Dataset records below:

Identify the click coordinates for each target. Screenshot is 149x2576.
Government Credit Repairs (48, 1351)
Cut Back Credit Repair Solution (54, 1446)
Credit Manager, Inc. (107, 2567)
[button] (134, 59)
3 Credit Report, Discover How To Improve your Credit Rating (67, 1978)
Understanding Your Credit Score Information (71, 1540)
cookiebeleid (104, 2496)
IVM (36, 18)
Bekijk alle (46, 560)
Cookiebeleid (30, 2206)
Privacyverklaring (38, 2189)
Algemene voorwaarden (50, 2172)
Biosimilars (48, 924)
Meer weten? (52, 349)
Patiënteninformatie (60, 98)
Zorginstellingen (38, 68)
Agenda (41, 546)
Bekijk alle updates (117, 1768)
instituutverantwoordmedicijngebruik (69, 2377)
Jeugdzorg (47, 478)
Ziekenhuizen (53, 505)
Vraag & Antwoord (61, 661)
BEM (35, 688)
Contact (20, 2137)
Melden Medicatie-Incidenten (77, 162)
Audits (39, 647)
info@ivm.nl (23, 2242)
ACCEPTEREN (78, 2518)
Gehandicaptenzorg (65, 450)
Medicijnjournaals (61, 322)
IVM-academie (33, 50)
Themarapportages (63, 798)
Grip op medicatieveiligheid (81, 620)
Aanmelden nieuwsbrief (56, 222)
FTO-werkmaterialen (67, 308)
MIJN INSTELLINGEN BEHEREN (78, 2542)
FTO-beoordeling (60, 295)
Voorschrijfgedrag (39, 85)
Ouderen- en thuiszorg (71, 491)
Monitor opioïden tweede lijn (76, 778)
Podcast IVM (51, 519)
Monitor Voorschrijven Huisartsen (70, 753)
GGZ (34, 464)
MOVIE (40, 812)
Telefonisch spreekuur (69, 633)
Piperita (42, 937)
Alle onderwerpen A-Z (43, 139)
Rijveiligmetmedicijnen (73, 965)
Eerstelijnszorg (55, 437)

End of Dataset records.

▶ _Exercise_
Each line of the material above must be retyped exactly as written.

▶ _Task response_
Identify the click coordinates for each target. Screenshot is 149x2576.
Government Credit Repairs (48, 1351)
Cut Back Credit Repair Solution (54, 1446)
Credit Manager, Inc. (107, 2567)
[button] (134, 59)
3 Credit Report, Discover How To Improve your Credit Rating (67, 1978)
Understanding Your Credit Score Information (71, 1540)
cookiebeleid (104, 2496)
IVM (36, 18)
Bekijk alle (46, 560)
Cookiebeleid (30, 2206)
Privacyverklaring (38, 2189)
Algemene voorwaarden (50, 2172)
Biosimilars (48, 924)
Meer weten? (52, 349)
Patiënteninformatie (60, 98)
Zorginstellingen (38, 68)
Agenda (41, 546)
Bekijk alle updates (117, 1768)
instituutverantwoordmedicijngebruik (69, 2377)
Jeugdzorg (47, 478)
Ziekenhuizen (53, 505)
Vraag & Antwoord (61, 661)
BEM (35, 688)
Contact (20, 2137)
Melden Medicatie-Incidenten (77, 162)
Audits (39, 647)
info@ivm.nl (23, 2242)
ACCEPTEREN (78, 2518)
Gehandicaptenzorg (65, 450)
Medicijnjournaals (61, 322)
IVM-academie (33, 50)
Themarapportages (63, 798)
Grip op medicatieveiligheid (81, 620)
Aanmelden nieuwsbrief (56, 222)
FTO-werkmaterialen (67, 308)
MIJN INSTELLINGEN BEHEREN (78, 2542)
FTO-beoordeling (60, 295)
Voorschrijfgedrag (39, 85)
Ouderen- en thuiszorg (71, 491)
Monitor opioïden tweede lijn (76, 778)
Podcast IVM (51, 519)
Monitor Voorschrijven Huisartsen (70, 753)
GGZ (34, 464)
MOVIE (40, 812)
Telefonisch spreekuur (69, 633)
Piperita (42, 937)
Alle onderwerpen A-Z (43, 139)
Rijveiligmetmedicijnen (73, 965)
Eerstelijnszorg (55, 437)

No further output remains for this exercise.